Abstract Submission Guide - NOW CLOSED
Please review each section prior to proceeding to submit your abstract via the Submit Abstract button below.
Please note that the person who submits the abstract will be the main contact for any communications.
Abstract submissions now close at 11:59pm this Sunday the 19th of March.
Palliative Care Australia (PCA) is the national peak body for palliative care and represents all those who work towards providing quality palliative care for all Australians. Our mission is to influence, foster and promote the delivery of quality palliative care for all who need it, when and where they need it.
Together with Palliative Care NSW, we are the proud hosts of the 2023 Oceanic Palliative Care Conference (23OPCC) and are delighted to welcome the health and palliative care sector to Sydney this September for our first face to face conference since 2019.
The 23OPCC Program Committee invites you to contribute your voice and experience to our dynamic three-day program. Clinicians, academics, volunteers, consumers/patients, and carers – there is a place for you on the program!
We are encouraging contributions from all parts of the health and palliative care sector.
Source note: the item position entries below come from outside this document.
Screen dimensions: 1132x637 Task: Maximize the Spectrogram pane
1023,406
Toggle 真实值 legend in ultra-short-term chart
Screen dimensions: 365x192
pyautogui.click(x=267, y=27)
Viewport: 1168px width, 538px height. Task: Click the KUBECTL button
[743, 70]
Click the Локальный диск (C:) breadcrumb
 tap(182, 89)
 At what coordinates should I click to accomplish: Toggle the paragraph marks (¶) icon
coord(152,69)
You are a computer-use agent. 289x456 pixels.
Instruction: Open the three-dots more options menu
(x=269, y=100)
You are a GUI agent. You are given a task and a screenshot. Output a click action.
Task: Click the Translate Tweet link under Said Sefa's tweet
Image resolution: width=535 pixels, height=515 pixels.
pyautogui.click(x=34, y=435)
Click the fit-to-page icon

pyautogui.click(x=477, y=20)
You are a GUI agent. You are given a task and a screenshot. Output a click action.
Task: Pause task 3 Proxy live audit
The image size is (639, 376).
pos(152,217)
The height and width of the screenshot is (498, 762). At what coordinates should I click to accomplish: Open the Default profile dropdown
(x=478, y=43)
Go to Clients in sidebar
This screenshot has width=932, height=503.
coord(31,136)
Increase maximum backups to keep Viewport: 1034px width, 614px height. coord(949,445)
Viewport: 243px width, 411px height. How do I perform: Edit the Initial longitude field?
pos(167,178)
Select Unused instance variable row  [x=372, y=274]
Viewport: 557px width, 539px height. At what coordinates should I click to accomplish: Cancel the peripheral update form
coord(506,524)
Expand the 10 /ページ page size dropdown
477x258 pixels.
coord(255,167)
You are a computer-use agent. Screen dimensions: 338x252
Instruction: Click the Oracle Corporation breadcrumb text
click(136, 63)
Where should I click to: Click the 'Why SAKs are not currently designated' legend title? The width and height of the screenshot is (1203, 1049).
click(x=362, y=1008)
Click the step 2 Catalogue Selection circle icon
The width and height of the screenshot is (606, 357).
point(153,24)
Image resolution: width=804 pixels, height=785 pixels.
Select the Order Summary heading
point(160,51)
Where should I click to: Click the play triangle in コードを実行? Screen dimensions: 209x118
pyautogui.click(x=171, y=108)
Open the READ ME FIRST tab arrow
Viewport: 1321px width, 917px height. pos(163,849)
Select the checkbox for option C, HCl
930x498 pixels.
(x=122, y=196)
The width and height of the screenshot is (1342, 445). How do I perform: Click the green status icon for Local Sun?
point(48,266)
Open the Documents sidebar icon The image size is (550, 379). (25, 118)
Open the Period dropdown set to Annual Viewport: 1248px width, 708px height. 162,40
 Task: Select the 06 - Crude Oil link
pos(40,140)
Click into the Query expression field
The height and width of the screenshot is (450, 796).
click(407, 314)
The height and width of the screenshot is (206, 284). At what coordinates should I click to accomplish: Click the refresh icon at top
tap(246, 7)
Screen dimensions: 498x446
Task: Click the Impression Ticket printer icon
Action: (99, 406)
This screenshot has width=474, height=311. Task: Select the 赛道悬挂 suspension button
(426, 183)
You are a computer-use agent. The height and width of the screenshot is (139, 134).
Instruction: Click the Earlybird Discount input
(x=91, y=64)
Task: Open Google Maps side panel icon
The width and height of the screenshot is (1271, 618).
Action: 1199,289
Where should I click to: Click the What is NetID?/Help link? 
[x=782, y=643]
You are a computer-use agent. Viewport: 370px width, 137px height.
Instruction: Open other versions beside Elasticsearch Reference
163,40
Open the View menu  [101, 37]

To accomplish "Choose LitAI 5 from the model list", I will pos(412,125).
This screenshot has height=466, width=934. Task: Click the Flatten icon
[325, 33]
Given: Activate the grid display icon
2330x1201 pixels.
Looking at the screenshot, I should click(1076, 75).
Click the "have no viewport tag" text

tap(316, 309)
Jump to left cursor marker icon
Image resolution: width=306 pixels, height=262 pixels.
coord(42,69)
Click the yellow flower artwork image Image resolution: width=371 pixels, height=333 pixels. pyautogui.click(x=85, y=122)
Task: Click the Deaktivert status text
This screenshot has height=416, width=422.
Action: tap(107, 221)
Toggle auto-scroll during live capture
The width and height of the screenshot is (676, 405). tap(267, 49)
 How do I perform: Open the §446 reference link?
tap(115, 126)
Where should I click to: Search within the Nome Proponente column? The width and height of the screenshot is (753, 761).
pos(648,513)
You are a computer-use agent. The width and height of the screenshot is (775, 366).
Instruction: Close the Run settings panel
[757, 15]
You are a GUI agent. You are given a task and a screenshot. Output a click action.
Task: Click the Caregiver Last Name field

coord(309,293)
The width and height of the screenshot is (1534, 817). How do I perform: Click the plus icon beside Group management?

Whether it’s the latest research, a successful project, a great idea, a volunteer journey, or a story of lived experience - we want to hear from you.
Submissions from the wider Oceanic region (outside of Australia) are especially welcome.
Special attention will be given to first-time applicants and presenters with further information available on what makes a great abstract submission and how to deliver an engaging presentation.
If you are interested in sharing your work with a passionate cohort of like-minded peers, we welcome your abstract submission/s.
As the official conference of Palliative Care Australia, OPCC has a long and proud history of bringing together the full breadth of the health and palliative care sectors as well as those in connected care and service areas.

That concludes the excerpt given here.